» Given task
Return each of the items below verbatim, reproducing every line without any change.

## Start

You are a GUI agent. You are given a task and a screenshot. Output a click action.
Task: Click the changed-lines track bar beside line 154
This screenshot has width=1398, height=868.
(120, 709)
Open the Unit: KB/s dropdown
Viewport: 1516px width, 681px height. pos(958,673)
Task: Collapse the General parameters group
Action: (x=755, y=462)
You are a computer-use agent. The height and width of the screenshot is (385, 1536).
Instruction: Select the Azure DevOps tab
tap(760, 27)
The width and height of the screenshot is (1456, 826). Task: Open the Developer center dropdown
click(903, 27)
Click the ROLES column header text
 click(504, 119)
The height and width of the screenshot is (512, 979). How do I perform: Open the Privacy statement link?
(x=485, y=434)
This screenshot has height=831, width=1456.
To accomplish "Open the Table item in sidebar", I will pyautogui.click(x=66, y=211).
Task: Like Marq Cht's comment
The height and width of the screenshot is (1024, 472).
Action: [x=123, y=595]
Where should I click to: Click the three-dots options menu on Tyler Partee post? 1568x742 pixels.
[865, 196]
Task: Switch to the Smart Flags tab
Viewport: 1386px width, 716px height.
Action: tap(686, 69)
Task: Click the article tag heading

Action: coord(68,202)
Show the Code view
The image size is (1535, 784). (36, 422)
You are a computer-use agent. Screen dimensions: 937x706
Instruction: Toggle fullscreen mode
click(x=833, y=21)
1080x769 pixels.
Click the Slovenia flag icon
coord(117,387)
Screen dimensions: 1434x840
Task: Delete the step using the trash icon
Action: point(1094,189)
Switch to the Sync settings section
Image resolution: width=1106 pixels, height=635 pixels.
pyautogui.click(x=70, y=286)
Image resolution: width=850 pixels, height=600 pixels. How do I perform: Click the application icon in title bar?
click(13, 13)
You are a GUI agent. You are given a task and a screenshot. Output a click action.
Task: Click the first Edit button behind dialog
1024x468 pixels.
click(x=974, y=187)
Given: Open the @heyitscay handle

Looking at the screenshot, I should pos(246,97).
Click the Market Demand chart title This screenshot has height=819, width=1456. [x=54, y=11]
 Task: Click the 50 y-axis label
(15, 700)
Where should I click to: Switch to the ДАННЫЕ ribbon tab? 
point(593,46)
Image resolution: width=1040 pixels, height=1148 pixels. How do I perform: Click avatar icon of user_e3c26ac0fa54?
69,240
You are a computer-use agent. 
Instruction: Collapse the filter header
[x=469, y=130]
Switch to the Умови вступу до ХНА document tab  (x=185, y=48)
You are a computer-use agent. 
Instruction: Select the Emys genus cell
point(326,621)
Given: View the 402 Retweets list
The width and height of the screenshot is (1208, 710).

## End

» Output for this task
You are a GUI agent. You are given a task and a screenshot. Output a click action.
Task: Click the changed-lines track bar beside line 154
This screenshot has width=1398, height=868.
(120, 709)
Open the Unit: KB/s dropdown
Viewport: 1516px width, 681px height. pos(958,673)
Task: Collapse the General parameters group
Action: (x=755, y=462)
You are a computer-use agent. The height and width of the screenshot is (385, 1536).
Instruction: Select the Azure DevOps tab
tap(760, 27)
The width and height of the screenshot is (1456, 826). Task: Open the Developer center dropdown
click(903, 27)
Click the ROLES column header text
 click(504, 119)
The height and width of the screenshot is (512, 979). How do I perform: Open the Privacy statement link?
(x=485, y=434)
This screenshot has height=831, width=1456.
To accomplish "Open the Table item in sidebar", I will pyautogui.click(x=66, y=211).
Task: Like Marq Cht's comment
The height and width of the screenshot is (1024, 472).
Action: [x=123, y=595]
Where should I click to: Click the three-dots options menu on Tyler Partee post? 1568x742 pixels.
[865, 196]
Task: Switch to the Smart Flags tab
Viewport: 1386px width, 716px height.
Action: tap(686, 69)
Task: Click the article tag heading

Action: coord(68,202)
Show the Code view
The image size is (1535, 784). (36, 422)
You are a computer-use agent. Screen dimensions: 937x706
Instruction: Toggle fullscreen mode
click(x=833, y=21)
1080x769 pixels.
Click the Slovenia flag icon
coord(117,387)
Screen dimensions: 1434x840
Task: Delete the step using the trash icon
Action: point(1094,189)
Switch to the Sync settings section
Image resolution: width=1106 pixels, height=635 pixels.
pyautogui.click(x=70, y=286)
Image resolution: width=850 pixels, height=600 pixels. How do I perform: Click the application icon in title bar?
click(13, 13)
You are a GUI agent. You are given a task and a screenshot. Output a click action.
Task: Click the first Edit button behind dialog
1024x468 pixels.
click(x=974, y=187)
Given: Open the @heyitscay handle

Looking at the screenshot, I should pos(246,97).
Click the Market Demand chart title This screenshot has height=819, width=1456. [x=54, y=11]
 Task: Click the 50 y-axis label
(15, 700)
Where should I click to: Switch to the ДАННЫЕ ribbon tab? 
point(593,46)
Image resolution: width=1040 pixels, height=1148 pixels. How do I perform: Click avatar icon of user_e3c26ac0fa54?
69,240
You are a computer-use agent. 
Instruction: Collapse the filter header
[x=469, y=130]
Switch to the Умови вступу до ХНА document tab  (x=185, y=48)
You are a computer-use agent. 
Instruction: Select the Emys genus cell
point(326,621)
Given: View the 402 Retweets list
The width and height of the screenshot is (1208, 710).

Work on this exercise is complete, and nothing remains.